Da Redação
O projeto de lei que prevê a proibição do abate de jumentos em todo o território nacional está aberto para recebimento de emendas de senadoras e senadores até o próximo dia 2 de julho. A proposta, identificada como PL 2.613/2026, determina que o abate do jumento (Equus asinus) só poderá ocorrer em situações de controle sanitário relacionadas a doenças infectocontagiosas.
Após o encerramento do prazo para apresentação de emendas, a Mesa do Senado deverá encaminhar o texto às comissões responsáveis pela análise da matéria.
A proposta surgiu a partir da Sugestão Legislativa (SUG) 9/2025, apresentada pelo Fórum Nacional de Proteção e Defesa Animal por meio do Portal e-Cidadania. O texto recebeu parecer favorável na Comissão de Direitos Humanos do Senado (CDH), sob relatoria do senador Fabiano Contarato, sendo posteriormente transformado em projeto de lei.
Segundo o parlamentar, a medida busca proteger um animal historicamente associado ao desenvolvimento do país e reconhecido como patrimônio cultural brasileiro.
“Além de preservar a espécie frente ao risco iminente de extinção, a medida promove o bem-estar animal e mitiga sérios riscos sanitários causados pelas condições precárias de transporte e abate. Trata-se de uma iniciativa que reflete o compromisso com valores éticos, a saúde pública e a sustentabilidade do agronegócio brasileiro, sem acarretar prejuízos significativos à economia nacional”, afirma Contarato em seu parecer.
Patrimônio cultural e risco de extinção
O Fórum Nacional de Proteção e Defesa Animal argumenta que a cadeia produtiva ligada ao abate de jumentos representa riscos à biossegurança e pode afetar a imagem do agronegócio brasileiro, reconhecido internacionalmente pelos controles sanitários adotados.

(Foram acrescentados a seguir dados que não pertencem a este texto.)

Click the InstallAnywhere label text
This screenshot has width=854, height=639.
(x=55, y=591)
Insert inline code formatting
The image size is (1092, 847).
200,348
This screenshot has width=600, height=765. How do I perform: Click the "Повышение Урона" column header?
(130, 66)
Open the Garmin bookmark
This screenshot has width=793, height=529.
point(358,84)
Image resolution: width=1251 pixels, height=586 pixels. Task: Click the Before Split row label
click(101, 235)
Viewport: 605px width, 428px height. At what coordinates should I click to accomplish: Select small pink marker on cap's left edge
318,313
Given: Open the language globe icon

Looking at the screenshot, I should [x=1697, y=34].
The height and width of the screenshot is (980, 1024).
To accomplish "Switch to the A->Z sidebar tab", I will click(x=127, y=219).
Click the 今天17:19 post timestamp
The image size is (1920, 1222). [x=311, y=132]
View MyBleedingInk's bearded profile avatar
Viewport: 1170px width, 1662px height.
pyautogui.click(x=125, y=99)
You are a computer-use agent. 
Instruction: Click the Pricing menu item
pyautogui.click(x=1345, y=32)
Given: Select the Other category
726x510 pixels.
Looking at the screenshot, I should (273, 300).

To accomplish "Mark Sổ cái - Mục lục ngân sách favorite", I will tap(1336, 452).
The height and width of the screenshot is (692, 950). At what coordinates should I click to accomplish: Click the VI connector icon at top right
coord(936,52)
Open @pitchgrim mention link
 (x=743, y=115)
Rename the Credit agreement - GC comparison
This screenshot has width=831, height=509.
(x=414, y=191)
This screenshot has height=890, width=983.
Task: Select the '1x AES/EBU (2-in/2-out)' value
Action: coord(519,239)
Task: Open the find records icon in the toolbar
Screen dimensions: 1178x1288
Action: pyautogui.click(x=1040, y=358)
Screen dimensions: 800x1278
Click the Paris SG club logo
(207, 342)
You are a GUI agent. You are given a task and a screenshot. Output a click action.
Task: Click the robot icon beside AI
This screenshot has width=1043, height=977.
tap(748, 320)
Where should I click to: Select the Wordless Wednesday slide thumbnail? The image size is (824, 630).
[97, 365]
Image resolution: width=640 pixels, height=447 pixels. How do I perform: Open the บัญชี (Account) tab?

De acordo com a entidade, os jumentos – também chamados de asnos, jegues ou jericos – chegaram ao Brasil vindos da África há centenas de anos e desempenharam papel fundamental no desenvolvimento econômico e social do país, especialmente em regiões rurais.
Utilizados no transporte de água, alimentos, materiais de construção e pessoas, os animais tornaram-se símbolos da resistência do sertanejo e foram homenageados por artistas como Luiz Gonzaga e Chico Buarque.
Segundo o fórum, atualmente muitos jumentos são capturados ou adquiridos para abastecer o mercado internacional. Após longos deslocamentos e períodos de confinamento, os animais são abatidos para exportação de suas peles à China.
O material é utilizado na fabricação do ejiao, produto ao qual são atribuídas propriedades medicinais que, segundo a entidade, não possuem comprovação científica. Já a carne dos animais é exportada para o Vietnã ou, em alguns casos, consumida no Brasil sob a forma de charque ou jabá.
O fórum alerta que, caso o ritmo atual de abates seja mantido, a espécie poderá desaparecer em poucos anos.
Preocupação com biossegurança
Os autores da sugestão legislativa também apontam riscos relacionados à rastreabilidade dos animais comercializados.
De acordo com a entidade, a ausência de controle adequado na cadeia de produção pode facilitar a disseminação de doenças entre animais e seres humanos. Entre as preocupações está o mormo, zoonose considerada altamente letal para humanos.
Para o fórum, a proibição do abate é necessária para preservar a espécie, proteger a saúde pública, evitar prejuízos ao agronegócio brasileiro e impedir possíveis crises sanitárias.
Especialistas em proteção animal também defendem que a medida pode estimular políticas de manejo sustentável e conservação dos jumentos, principalmente nas regiões onde os animais possuem relevância histórica e cultural.
A proposta seguirá agora para análise das comissões temáticas do Senado antes de eventual votação em plenário.